Mudan tertawa, “Ya, Shuai Shuai memang pintar.”
“Nyonya muda, sudah waktunya tidur siang,” kata seorang pelayan berwajah bulat dan bermata besar yang mengenakan atasan lengan pendek berwarna hijau muda dan rok berpinggang tinggi berwarna merah keperakan. Ia mendekat, menyeringai dan membuat wajah-wajah mengejek ke arah Shuai Shuai, berpura-pura ingin meraihnya.
Berusia lebih dari sepuluh tahun dan cukup pintar, Shuai Shuai tetap tidak terpengaruh. Ia menirukan dengan nada berlebihan, "Hehua bodoh!" Nada suaranya sangat cocok dengan suara lembut dan centil milik Yutong—salah satu pelayan Mudan—tetapi nada suara Shuai Shuai yang aneh membuatnya sangat menggelikan.
Yuhe, tidak seperti biasanya, tidak tertawa terbahak-bahak. Dia melirik diam-diam ke arah Mudan, yang tetap tanpa ekspresi. Mudan berdiri, menyerahkan sendok perak itu kepada Shu'er, seorang pelayan muda yang berdiri di dekatnya. Dia merapikan rok kasa delapan helai berwarna merah delima miliknya dan berbalik untuk pergi.
Yuhe melotot ke arah Shuai Shuai, bergumam, “Burung bodoh! Jangan berani-berani meniru Yutong lagi, atau aku akan berhenti memberimu nasi!” Mengabaikan apakah Shuai Shuai mengerti atau tidak, dia mengangkat roknya dan bergegas mengejar Mudan.
“Nyonya muda…” Yuhe baru saja berteriak ketika dia dikejutkan oleh sosok tinggi di ujung koridor. Dia segera berdiri tegap, kedua tangan di samping tubuhnya, dan mengumumkan dengan keras, memastikan Mudan dapat mendengar, “Tuan!”
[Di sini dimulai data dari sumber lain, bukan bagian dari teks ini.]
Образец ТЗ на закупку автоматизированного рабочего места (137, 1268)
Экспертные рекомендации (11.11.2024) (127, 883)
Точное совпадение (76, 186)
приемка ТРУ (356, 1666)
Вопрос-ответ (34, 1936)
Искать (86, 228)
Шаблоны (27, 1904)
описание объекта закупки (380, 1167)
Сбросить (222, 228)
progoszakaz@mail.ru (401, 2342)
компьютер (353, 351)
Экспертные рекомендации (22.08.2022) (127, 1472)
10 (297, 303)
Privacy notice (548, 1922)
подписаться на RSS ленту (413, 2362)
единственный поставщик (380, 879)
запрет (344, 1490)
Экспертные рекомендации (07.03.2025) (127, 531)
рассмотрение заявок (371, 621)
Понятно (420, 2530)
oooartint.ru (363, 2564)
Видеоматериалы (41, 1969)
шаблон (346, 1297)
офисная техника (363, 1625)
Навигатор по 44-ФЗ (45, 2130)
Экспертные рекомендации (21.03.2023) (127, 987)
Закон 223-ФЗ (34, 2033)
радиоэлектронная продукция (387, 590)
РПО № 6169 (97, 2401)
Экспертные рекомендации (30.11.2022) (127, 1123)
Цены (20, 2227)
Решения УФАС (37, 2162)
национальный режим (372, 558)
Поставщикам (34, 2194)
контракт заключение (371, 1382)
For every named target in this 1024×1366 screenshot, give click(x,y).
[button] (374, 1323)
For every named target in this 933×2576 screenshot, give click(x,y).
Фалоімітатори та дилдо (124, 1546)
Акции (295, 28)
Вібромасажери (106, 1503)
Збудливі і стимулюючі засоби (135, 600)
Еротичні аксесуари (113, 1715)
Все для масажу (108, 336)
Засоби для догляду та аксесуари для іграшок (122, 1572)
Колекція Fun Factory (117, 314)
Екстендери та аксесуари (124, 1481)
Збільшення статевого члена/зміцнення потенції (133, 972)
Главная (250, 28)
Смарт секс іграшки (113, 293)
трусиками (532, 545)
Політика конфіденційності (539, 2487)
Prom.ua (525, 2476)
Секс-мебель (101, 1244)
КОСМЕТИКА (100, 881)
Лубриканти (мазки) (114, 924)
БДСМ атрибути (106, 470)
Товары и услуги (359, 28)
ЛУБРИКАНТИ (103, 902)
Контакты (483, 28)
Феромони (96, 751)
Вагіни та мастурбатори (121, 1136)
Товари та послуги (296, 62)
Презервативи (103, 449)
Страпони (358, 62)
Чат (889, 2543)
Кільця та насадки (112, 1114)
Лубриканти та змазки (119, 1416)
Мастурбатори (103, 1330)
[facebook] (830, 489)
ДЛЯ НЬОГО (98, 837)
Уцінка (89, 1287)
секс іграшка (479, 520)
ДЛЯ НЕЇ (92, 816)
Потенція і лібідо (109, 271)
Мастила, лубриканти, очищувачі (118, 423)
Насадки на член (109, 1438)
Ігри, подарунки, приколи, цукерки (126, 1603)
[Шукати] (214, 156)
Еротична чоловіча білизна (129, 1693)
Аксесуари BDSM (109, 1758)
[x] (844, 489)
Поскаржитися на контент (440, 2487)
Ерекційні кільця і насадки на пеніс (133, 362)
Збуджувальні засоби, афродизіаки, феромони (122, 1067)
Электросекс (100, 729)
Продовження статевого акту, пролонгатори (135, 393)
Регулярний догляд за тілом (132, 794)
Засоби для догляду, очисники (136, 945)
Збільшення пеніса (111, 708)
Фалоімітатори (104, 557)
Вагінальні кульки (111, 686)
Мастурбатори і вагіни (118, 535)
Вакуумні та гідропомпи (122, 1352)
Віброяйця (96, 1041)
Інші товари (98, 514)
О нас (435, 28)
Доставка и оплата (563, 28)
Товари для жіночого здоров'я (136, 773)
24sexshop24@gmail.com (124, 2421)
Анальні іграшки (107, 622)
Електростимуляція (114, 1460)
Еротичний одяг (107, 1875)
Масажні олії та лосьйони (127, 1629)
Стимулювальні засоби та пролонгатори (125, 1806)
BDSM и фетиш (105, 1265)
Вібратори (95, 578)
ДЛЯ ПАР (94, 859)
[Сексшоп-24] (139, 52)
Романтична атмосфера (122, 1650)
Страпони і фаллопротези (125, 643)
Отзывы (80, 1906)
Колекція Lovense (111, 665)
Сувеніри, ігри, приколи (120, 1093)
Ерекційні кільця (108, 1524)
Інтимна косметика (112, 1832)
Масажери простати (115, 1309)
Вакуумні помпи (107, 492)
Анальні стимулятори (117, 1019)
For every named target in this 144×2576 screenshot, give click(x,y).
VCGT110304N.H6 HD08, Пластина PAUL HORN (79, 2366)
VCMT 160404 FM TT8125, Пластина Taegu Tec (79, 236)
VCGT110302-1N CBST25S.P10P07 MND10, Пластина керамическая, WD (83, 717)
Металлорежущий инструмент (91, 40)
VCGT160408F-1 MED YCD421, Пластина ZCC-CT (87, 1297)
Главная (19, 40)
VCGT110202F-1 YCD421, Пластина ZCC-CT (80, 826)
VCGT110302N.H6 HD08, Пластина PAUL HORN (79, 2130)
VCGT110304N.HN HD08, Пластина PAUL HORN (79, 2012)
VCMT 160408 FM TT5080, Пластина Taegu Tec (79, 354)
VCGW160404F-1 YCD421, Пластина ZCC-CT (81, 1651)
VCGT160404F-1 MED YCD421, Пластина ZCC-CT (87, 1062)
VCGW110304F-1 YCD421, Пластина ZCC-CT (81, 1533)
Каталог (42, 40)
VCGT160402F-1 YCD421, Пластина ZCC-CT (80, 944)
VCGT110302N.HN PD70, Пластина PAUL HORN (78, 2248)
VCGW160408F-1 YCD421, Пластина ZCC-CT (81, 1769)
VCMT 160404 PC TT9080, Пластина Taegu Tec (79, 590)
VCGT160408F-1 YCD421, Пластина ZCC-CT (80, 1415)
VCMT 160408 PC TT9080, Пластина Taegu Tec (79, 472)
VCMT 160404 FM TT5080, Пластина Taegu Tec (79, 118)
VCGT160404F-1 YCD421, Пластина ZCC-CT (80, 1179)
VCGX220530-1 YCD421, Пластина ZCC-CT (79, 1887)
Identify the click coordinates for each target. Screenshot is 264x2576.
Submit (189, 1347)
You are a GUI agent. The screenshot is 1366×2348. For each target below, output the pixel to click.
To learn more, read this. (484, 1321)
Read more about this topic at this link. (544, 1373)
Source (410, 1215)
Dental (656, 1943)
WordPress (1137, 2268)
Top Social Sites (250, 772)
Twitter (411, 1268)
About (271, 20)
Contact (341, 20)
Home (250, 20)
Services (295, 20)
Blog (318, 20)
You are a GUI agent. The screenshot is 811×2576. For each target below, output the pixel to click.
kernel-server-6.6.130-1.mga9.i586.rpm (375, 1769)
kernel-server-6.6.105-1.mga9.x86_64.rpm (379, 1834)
Liu Chang membersihkan jubah brokat berkerah bulat ungu tua yang dibuat dengan indah dengan motif bunga. Ia bergumam pelan, lalu perlahan mendekati kamar Mudan dengan kedua tangan di belakang punggung dan dagu terangkat. Yuhe bergegas maju untuk mengangkat tirai cendana merah yang halus, mempersilahkan tuannya masuk.
Tatapan mata Liu Chang yang agak menyeramkan mengamati ruangan yang sunyi itu. “Apakah Nyonya muda itu tidur siang lagi?” tanyanya.
Yuhe dengan bersemangat menawarkan teh, membungkuk dan berbicara dengan sedikit sanjungan. “Benar, Tuan. Nyonya muda merasa pusing pagi ini.”
Alis Liu Chang yang tebal dan lurus sedikit terangkat. "Apakah sudah ada tabib yang dipanggil?"
Terkejut dengan suasana hatinya yang luar biasa baik, Yuhe menjawab dengan gelisah, “Nyonya muda mengatakan itu adalah penyakit lama yang akan membaik dengan istirahat. Dia tidak ingin merepotkan tabib.”
Liu Chang tidak berkomentar dan tiba-tiba melangkah masuk. “Kalian boleh pergi,” perintahnya.
Melihat gerakannya, Yuhe gemetar, senyumnya semakin naik. “Tuan, biarkan aku memegangi tirai untukmu.”
Liu Chang menatapnya dengan dingin, bibirnya yang tipis berkata dengan kasar, “Pergi!”
Senyum Yuhe lenyap saat dia mundur, kepalanya tertunduk.
Berdiri di luar tirai, Liu Chang mengintip melalui manik-manik kristal ke tempat tidur kanopi kayu cendana ungu yang besar. Tirai kasa berwarna ceri agak usang, dengan kait burung phoenix emas berkilauan di dalamnya. Selimut brokat merah muda terhampar rapi, tidak menunjukkan tanda-tanda digunakan.
Sambil mengerutkan kening, Liu Chang mengalihkan pandangannya ke sofa indah di dekat jendela, yang diselimuti sinar matahari musim semi.
Di sana, rok panjang berwarna merah delima tersampir anggun. Mudan berbaring di sofa, kipas sutra putih menutupi wajahnya untuk menghalangi sinar matahari. Gagang kipas berwarna gading dengan rumbai-rumbai ungu yang rimbun menjuntai ke bawah, sebagian menutupi leher rampingnya, menonjolkan kelembutannya yang seputih susu dan sentuhan yang memikat.
Jakun Liu Chang bergerak tak kentara saat tatapannya tanpa sadar beralih ke jaket hijau kacang milik Mudan yang disulam dengan bunga peony putih. Bunga-bunga putih bersih, dengan benang sari emas yang cerah, menghiasi bagian depan—satu di setiap sisi—bersinar memikat di bawah sinar matahari. novelterjemahan14.blogspot.com
Liu Chang terbatuk pelan dari balik tirai, tetapi Mudan tetap tidak bergerak.
“Mudan!” Liu Chang mengangkat tirai dan melangkah masuk. Butiran kristal berdenting merdu di belakangnya.
Setelah Mudan terdiam cukup lama, kekesalan muncul di mata Liu Chang. Ia memaksa suaranya agar tetap tenang. “Kamu bilang kamu tidak sehat, kenapa kamu berbaring di sana seperti ini? Cepat bangun dan pergi tidur. Jangan sampai kondisimu memburuk dan membuat seluruh kediaman ribut.”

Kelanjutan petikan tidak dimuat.